UN reveals statistics on the increase in coca crops and cocaine production in Colombia
A UN report released on Thursday July 2 revealed that Colombian coca cultivation grew significantly in 2014, and cocaine production saw an even higher increase.
According to the report entitled ‘Coca Crop Census 2014’, the area being used for coca growing shot up by 44 percent, leading to an estimated 52 percent increase in the potential annual production of cocaine in Colombia.
“Coca cultivation in Colombia grew considerably, going from 48,000 hectares in 2013 to 69,000 hectares in 2014. The increase of potential cocaine production is even higher,” said Bo Mathiasen, representative in Colombia of the United Nations Office on Drugs and Crime (UNODC).

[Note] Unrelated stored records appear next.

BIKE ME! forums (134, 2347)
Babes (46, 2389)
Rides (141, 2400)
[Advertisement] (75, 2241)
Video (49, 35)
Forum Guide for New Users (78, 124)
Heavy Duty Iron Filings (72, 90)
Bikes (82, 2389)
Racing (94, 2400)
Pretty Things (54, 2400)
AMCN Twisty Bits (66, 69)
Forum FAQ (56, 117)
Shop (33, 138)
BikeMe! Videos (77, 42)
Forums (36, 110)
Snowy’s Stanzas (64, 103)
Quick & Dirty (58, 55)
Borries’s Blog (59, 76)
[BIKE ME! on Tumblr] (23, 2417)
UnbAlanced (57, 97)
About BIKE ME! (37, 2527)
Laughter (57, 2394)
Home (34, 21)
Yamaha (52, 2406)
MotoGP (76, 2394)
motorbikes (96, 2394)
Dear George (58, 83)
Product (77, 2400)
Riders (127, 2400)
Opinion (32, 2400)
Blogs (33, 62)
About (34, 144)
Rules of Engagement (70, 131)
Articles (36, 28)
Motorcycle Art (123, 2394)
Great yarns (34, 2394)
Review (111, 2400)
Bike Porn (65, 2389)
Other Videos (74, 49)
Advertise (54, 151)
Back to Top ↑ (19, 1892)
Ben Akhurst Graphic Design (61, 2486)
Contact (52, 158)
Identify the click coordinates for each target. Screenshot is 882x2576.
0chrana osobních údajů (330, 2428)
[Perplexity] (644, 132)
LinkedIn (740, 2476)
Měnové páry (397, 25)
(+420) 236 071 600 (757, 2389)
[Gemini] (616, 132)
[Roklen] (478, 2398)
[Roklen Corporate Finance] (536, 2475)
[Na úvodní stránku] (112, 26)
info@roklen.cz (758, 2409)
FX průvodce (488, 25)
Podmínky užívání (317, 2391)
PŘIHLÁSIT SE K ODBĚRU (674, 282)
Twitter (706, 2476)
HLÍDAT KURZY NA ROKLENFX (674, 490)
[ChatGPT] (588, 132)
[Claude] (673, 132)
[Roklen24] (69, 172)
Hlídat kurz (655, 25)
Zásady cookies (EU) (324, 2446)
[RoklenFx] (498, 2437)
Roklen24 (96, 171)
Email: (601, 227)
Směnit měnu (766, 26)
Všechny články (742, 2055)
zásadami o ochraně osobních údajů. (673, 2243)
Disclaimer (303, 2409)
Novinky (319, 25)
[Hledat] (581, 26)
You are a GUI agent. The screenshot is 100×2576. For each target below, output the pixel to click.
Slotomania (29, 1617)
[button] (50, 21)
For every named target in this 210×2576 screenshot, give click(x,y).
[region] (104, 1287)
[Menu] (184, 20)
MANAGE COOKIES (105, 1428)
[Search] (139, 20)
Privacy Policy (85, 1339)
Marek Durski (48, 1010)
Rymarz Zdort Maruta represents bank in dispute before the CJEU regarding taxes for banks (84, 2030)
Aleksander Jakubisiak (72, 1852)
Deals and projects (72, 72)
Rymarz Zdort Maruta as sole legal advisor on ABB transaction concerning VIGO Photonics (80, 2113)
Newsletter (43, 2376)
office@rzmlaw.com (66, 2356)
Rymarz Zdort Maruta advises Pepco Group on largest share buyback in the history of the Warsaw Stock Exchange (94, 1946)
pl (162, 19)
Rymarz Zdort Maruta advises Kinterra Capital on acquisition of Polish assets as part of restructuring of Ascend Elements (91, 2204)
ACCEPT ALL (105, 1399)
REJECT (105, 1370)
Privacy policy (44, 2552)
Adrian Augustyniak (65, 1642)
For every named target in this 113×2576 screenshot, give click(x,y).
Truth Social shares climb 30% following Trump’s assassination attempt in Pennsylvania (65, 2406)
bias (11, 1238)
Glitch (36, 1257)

The annual report, based on satellite images, shows that the area of coca bush cultivation went down in regions like the
Amazon (South), Orinoco (East) and Sierra Nevada (North), but had increased in parts of the Pacific (West) Putumayo-Caqueta (South) and Meta-Guaviare (Centre-east).
Ricardo Restrepo, director of the Anti-Narcotics Police, said in the daily El Tiempo that there is a high presence of illegal groups in areas with the most coca, including FARC guerrillas, the ELN, and criminal gangs, such as the Clan Usuga.
Justice Minister Yesid Reyes commented that “the crops are in areas where it is very difficult to carry out state intervention” and noted that it partly explains the increase in the number of coca hectares planted.
The increase calls into question the effectiveness of Colombia’s 10-year-long, US-backed aerial crop spraying campaign, which was recently suspended, and is currently winding down.